Sex, Drugs, And Cocoa Puffs: A Low Culture Manifesto, Until I was five years old, I didn’t eat breakfast cereals. Instead I chose to start my mornings with a hot bowl of soup. All of this changed when I reached kindergarten and noticed the toys other kids found in their cereal boxes. They don’t put toy prizes in soup, which to this day I still believe to be a major marketing mistake of Campbells. Imagine ladling into a big bowl of alphabet soup and pulling out a matchbox car. But from five years old on, I have been hooked on sugary cereals. Even reaching the point that my mom would pour Hershey’s syrup onto my cocoa puffs because I would cry that the milk didn’t become as chocolaty as the commercials claimed. So when I heard about Chuck Klosterman’s new book Sex, Drugs, and Cocoa Puffs: A Low Culture Manifesto, I wanted to see if he shared my same passion.

Like most collections of short stories or essays, Chuck Klosterman struggles to maintain a consistent level of quality throughout the book. Perhaps as expected from the author of Fargo Rock City and a regular writer for Spin magazine, some of the best essay’s focus on musical themes.

“Toby over Moby” tries to explain the popularity of modern country music and why it shouldn’t be dismissed out of hand. While “Appetite for Replication” follows the earnest passion of a Guns and Roses tribute band without falling into a predictable tone of cynical mockery.

Just as impressive are some of Klosterman’s forays outside of the music world. “Billy Sim” examines the phenomenon of the Sims video game and the underlying consumerist philosophy inherent in the game. “George Will vs. Nick Hornby” tries to explain why soccer hasn’t caught on in the U.S. as a professional sport despite the huge number of youth league conscripts. As Klosterman writes, “Every time I pull up behind a Ford Aerostar with a ‘#1 Soccer Mom’ bumper sticker, I feel like I’m marching in the wake of the Khmer Rouge.”

However, not all of Klosterman’s essays are as enjoyable. “The Awe-Inspiring Beauty of Tom Cruise’s Shattered, Troll-like Face” uses movies such as Vanilla Sky and The Matrix as a jumping off point for a discussion on the nature of reality. Unfortunately, it comes across like a late night, hastily written composition for a freshman philosophy class.

“What Happens When People Stop Being Polite” is an essay on MTV’s Real World which may have been timely ten years ago, but at this point doesn’t provide any new or interesting insights on reality television. Luckily Klosterman understands the dangers in basing his work on pop culture, explaining, “And while half of my brain worries that writing about Saved by the Bell and Memento will immediately seem as outdated as a 1983 book about Fantasy Island and Gerry Cooney, my mind’s better half knows that temporality is part of the truth.”
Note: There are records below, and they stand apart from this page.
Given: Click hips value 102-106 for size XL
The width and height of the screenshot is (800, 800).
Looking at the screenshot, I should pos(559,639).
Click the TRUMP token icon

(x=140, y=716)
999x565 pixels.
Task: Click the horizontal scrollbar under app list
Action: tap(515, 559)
Sex, Drugs, and Cocoa Puffs reminds me of a drunken night out with friends discussing the parallels between Three’s Company and the bible or recounting childhood rules of kickball or other such topics that occupy the minds of the over-educated, under-challenged class. On the way home that night you feel like you and your friends are the smartest, hippest group on earth, then in the morning you realize it was just drunken, meaningless rambling. Still, you feel that it was fun while it happened.